---- Page
BWV
147
Cantata 147 has an interesting history.
With his great Weimar librettist Salomo Franck, Bach
wrote three ambitious cantatas for the 2nd and 3rd
Sundays of Advent. When Bach moved to Leipzig, these
works could not be revived because these Sundays were
penitential and had no music. Bach expanded each of
these works with recitatives to make them suitable
for other Sundays where there was music required. Our
cantata shows its Advent roots but was expanded with
recitatives to make it suitable for the Assumption
of the Virgin. Musically the work is remarkable consistent,
but the difference in style between Franck’s
wonderful pithy words for the arias and the rather
more expansive style of the recitatives is problematic.
That said, there is no doubt that Bach was working
at his highest level for both parts of the piece.
The cantata opens with a wonderful and brilliant chorus
for trumpet, oboes, and strings. The dazzling high
trumpet writing is equaled by the brilliant string
figurations and energetic oboes. The chorus, like everything
in the cantata, is pitched very high and thus matches
the brilliance of the orchestra. The tenor recitative
establishes the expansiveness of the recitative writing
with a lush and beautiful string accompaniment. Everything
in the lovely melancholy alto aria is used to illustrate
the word “shame.” Both the arching, sad
line of the oboe d’amore and the supplicating
half steps of the alto perfectly reflect the words.
--------
■ **The exercise**
In the notes on Cantata 147, which feast was the cantata expanded with recitatives to suit?
---- Available data
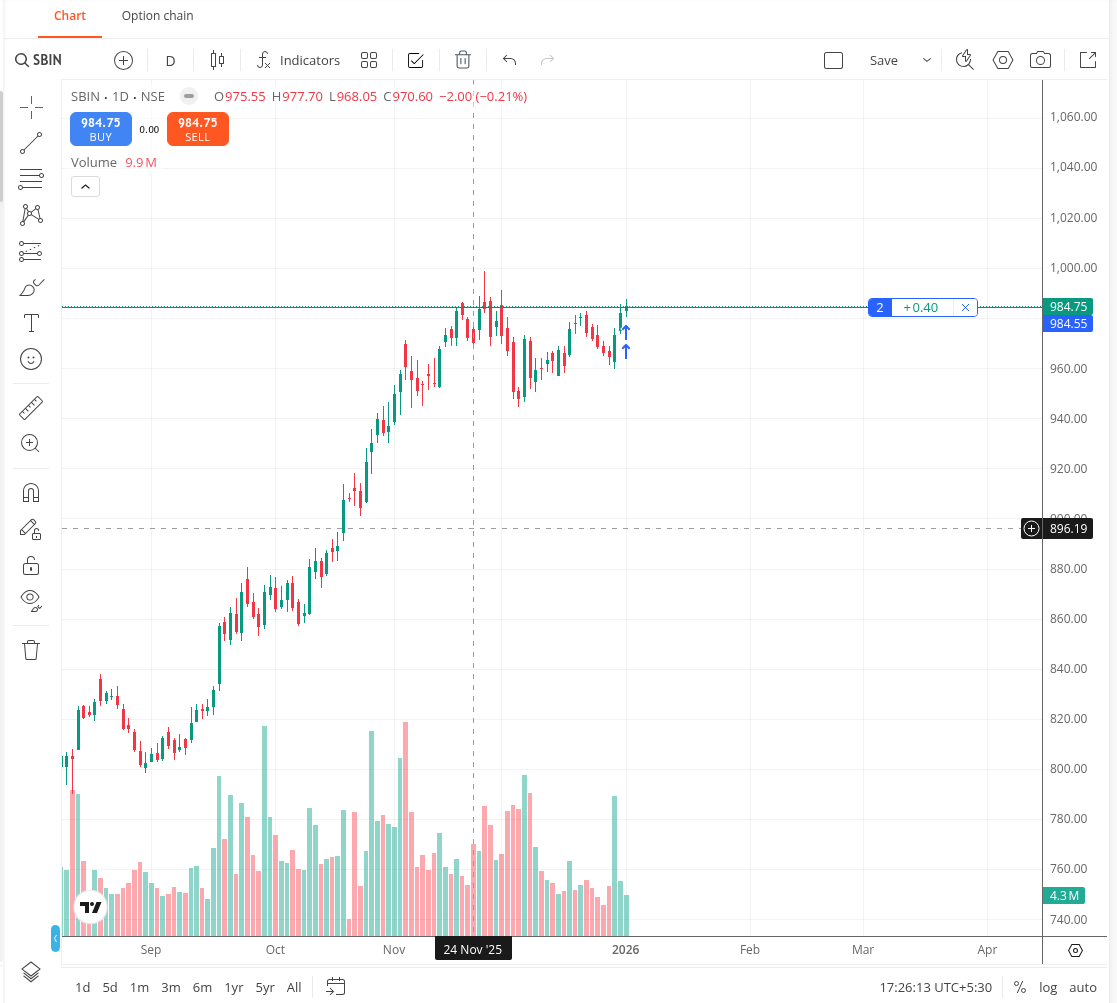Image resolution: width=1117 pixels, height=1003 pixels.
Task: Collapse the indicator legend chevron
Action: pos(85,187)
--------
■ **In response**
The Assumption of the Virgin.